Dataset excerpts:
####

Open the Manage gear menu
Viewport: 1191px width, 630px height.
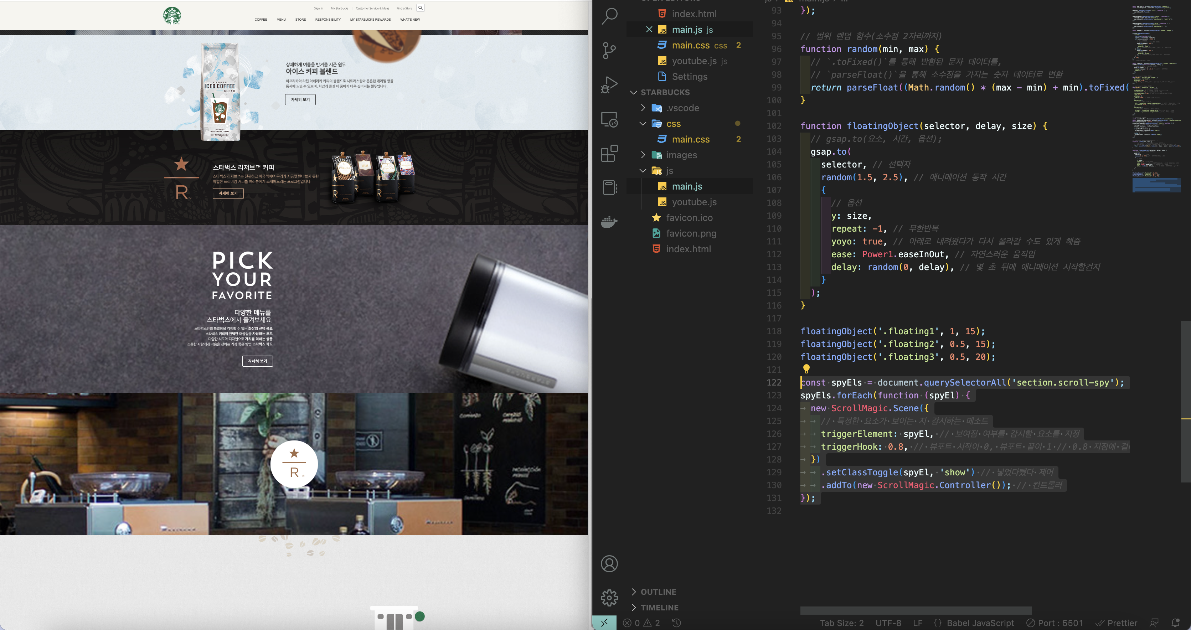[x=609, y=598]
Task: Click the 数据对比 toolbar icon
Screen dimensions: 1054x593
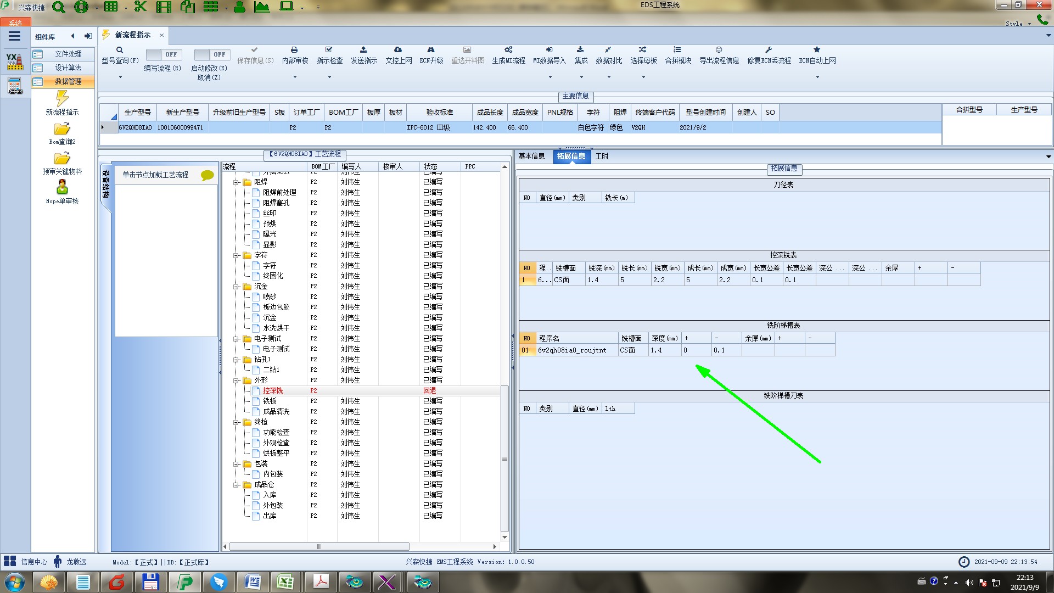Action: point(608,50)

####

From the line that contains "Viewport: 1191px width, 630px height." to the last line of the records above, copy each line exactly, both ends included, and leave the pictures out.

RESULT OF THE TASK
Viewport: 1191px width, 630px height.
[x=609, y=598]
Task: Click the 数据对比 toolbar icon
Screen dimensions: 1054x593
Action: point(608,50)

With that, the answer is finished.